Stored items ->

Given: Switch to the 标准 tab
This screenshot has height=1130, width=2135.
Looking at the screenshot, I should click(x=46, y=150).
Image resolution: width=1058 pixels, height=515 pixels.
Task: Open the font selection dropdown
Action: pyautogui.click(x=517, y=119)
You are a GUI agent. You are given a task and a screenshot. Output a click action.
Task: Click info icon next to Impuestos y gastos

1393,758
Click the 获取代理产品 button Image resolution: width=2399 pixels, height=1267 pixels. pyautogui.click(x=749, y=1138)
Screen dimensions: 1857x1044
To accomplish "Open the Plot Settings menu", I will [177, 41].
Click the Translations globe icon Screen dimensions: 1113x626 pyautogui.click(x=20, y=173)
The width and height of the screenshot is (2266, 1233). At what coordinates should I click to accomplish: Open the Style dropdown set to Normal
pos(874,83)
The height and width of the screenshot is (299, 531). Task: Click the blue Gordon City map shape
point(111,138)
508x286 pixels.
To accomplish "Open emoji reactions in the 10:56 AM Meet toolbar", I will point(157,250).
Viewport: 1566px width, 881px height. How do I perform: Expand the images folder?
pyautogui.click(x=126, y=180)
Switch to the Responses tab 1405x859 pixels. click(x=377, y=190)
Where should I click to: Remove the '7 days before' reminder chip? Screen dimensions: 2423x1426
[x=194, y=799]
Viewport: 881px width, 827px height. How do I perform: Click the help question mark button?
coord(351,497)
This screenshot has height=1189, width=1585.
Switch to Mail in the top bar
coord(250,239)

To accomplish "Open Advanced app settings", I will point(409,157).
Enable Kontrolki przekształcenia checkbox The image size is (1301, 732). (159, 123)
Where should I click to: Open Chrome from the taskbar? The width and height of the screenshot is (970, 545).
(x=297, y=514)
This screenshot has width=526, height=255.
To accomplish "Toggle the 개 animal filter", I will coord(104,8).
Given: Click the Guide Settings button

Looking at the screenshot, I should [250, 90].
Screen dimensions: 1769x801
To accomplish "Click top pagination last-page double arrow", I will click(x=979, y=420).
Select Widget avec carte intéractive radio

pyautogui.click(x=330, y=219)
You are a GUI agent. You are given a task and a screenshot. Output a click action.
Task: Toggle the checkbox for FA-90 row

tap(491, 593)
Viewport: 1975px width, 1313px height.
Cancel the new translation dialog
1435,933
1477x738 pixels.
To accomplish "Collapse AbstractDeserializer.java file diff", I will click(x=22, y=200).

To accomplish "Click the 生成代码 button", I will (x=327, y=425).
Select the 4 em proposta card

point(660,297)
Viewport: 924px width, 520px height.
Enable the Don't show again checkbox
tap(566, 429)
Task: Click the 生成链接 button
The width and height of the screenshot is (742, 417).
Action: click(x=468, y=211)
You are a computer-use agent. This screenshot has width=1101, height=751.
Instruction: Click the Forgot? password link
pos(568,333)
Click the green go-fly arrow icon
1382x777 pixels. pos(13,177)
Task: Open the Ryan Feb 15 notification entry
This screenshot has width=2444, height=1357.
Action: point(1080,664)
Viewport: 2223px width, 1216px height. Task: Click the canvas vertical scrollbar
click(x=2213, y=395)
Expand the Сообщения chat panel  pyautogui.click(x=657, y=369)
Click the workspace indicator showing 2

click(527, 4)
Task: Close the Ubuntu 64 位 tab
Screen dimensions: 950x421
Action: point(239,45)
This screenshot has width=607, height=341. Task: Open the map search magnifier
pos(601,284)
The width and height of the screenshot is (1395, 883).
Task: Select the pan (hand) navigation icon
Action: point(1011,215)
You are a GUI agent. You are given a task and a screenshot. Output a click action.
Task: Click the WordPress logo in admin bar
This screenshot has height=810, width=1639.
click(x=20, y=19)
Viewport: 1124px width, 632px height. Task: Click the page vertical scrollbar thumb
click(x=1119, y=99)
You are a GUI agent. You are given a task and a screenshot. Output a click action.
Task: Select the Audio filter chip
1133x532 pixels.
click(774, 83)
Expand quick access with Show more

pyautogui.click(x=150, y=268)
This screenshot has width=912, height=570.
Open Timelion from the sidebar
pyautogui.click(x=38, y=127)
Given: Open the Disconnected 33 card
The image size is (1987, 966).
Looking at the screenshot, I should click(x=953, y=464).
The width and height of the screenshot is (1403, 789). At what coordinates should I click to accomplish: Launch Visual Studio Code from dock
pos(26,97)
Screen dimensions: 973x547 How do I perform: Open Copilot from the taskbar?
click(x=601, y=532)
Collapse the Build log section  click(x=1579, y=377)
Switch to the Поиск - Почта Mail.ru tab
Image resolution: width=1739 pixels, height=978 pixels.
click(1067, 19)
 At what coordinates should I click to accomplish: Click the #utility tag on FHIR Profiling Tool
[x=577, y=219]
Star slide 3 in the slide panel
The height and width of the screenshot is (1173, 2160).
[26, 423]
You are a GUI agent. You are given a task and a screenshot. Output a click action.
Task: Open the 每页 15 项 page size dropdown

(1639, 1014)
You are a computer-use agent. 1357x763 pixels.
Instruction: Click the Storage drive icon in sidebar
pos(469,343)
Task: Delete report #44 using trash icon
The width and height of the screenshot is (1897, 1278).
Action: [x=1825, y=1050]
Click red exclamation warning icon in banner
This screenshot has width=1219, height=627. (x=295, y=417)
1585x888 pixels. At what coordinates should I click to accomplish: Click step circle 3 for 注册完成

Problem details -> Each record should be given again exactly as it reads.

Answer to this exercise ->
Given: Switch to the 标准 tab
This screenshot has height=1130, width=2135.
Looking at the screenshot, I should click(x=46, y=150).
Image resolution: width=1058 pixels, height=515 pixels.
Task: Open the font selection dropdown
Action: pyautogui.click(x=517, y=119)
You are a GUI agent. You are given a task and a screenshot. Output a click action.
Task: Click info icon next to Impuestos y gastos

1393,758
Click the 获取代理产品 button Image resolution: width=2399 pixels, height=1267 pixels. pyautogui.click(x=749, y=1138)
Screen dimensions: 1857x1044
To accomplish "Open the Plot Settings menu", I will [177, 41].
Click the Translations globe icon Screen dimensions: 1113x626 pyautogui.click(x=20, y=173)
The width and height of the screenshot is (2266, 1233). At what coordinates should I click to accomplish: Open the Style dropdown set to Normal
pos(874,83)
The height and width of the screenshot is (299, 531). Task: Click the blue Gordon City map shape
point(111,138)
508x286 pixels.
To accomplish "Open emoji reactions in the 10:56 AM Meet toolbar", I will point(157,250).
Viewport: 1566px width, 881px height. How do I perform: Expand the images folder?
pyautogui.click(x=126, y=180)
Switch to the Responses tab 1405x859 pixels. click(x=377, y=190)
Where should I click to: Remove the '7 days before' reminder chip? Screen dimensions: 2423x1426
[x=194, y=799]
Viewport: 881px width, 827px height. How do I perform: Click the help question mark button?
coord(351,497)
This screenshot has height=1189, width=1585.
Switch to Mail in the top bar
coord(250,239)

To accomplish "Open Advanced app settings", I will point(409,157).
Enable Kontrolki przekształcenia checkbox The image size is (1301, 732). (159, 123)
Where should I click to: Open Chrome from the taskbar? The width and height of the screenshot is (970, 545).
(x=297, y=514)
This screenshot has width=526, height=255.
To accomplish "Toggle the 개 animal filter", I will coord(104,8).
Given: Click the Guide Settings button

Looking at the screenshot, I should [250, 90].
Screen dimensions: 1769x801
To accomplish "Click top pagination last-page double arrow", I will click(x=979, y=420).
Select Widget avec carte intéractive radio

pyautogui.click(x=330, y=219)
You are a GUI agent. You are given a task and a screenshot. Output a click action.
Task: Toggle the checkbox for FA-90 row

tap(491, 593)
Viewport: 1975px width, 1313px height.
Cancel the new translation dialog
1435,933
1477x738 pixels.
To accomplish "Collapse AbstractDeserializer.java file diff", I will click(x=22, y=200).

To accomplish "Click the 生成代码 button", I will (x=327, y=425).
Select the 4 em proposta card

point(660,297)
Viewport: 924px width, 520px height.
Enable the Don't show again checkbox
tap(566, 429)
Task: Click the 生成链接 button
The width and height of the screenshot is (742, 417).
Action: click(x=468, y=211)
You are a computer-use agent. This screenshot has width=1101, height=751.
Instruction: Click the Forgot? password link
pos(568,333)
Click the green go-fly arrow icon
1382x777 pixels. pos(13,177)
Task: Open the Ryan Feb 15 notification entry
This screenshot has width=2444, height=1357.
Action: point(1080,664)
Viewport: 2223px width, 1216px height. Task: Click the canvas vertical scrollbar
click(x=2213, y=395)
Expand the Сообщения chat panel  pyautogui.click(x=657, y=369)
Click the workspace indicator showing 2

click(527, 4)
Task: Close the Ubuntu 64 位 tab
Screen dimensions: 950x421
Action: point(239,45)
This screenshot has width=607, height=341. Task: Open the map search magnifier
pos(601,284)
The width and height of the screenshot is (1395, 883).
Task: Select the pan (hand) navigation icon
Action: point(1011,215)
You are a GUI agent. You are given a task and a screenshot. Output a click action.
Task: Click the WordPress logo in admin bar
This screenshot has height=810, width=1639.
click(x=20, y=19)
Viewport: 1124px width, 632px height. Task: Click the page vertical scrollbar thumb
click(x=1119, y=99)
You are a GUI agent. You are given a task and a screenshot. Output a click action.
Task: Select the Audio filter chip
1133x532 pixels.
click(774, 83)
Expand quick access with Show more

pyautogui.click(x=150, y=268)
This screenshot has width=912, height=570.
Open Timelion from the sidebar
pyautogui.click(x=38, y=127)
Given: Open the Disconnected 33 card
The image size is (1987, 966).
Looking at the screenshot, I should click(x=953, y=464).
The width and height of the screenshot is (1403, 789). At what coordinates should I click to accomplish: Launch Visual Studio Code from dock
pos(26,97)
Screen dimensions: 973x547 How do I perform: Open Copilot from the taskbar?
click(x=601, y=532)
Collapse the Build log section  click(x=1579, y=377)
Switch to the Поиск - Почта Mail.ru tab
Image resolution: width=1739 pixels, height=978 pixels.
click(1067, 19)
 At what coordinates should I click to accomplish: Click the #utility tag on FHIR Profiling Tool
[x=577, y=219]
Star slide 3 in the slide panel
The height and width of the screenshot is (1173, 2160).
[26, 423]
You are a GUI agent. You are given a task and a screenshot. Output a click action.
Task: Open the 每页 15 项 page size dropdown

(1639, 1014)
You are a computer-use agent. 1357x763 pixels.
Instruction: Click the Storage drive icon in sidebar
pos(469,343)
Task: Delete report #44 using trash icon
The width and height of the screenshot is (1897, 1278).
Action: [x=1825, y=1050]
Click red exclamation warning icon in banner
This screenshot has width=1219, height=627. (x=295, y=417)
1585x888 pixels. At what coordinates should I click to accomplish: Click step circle 3 for 注册完成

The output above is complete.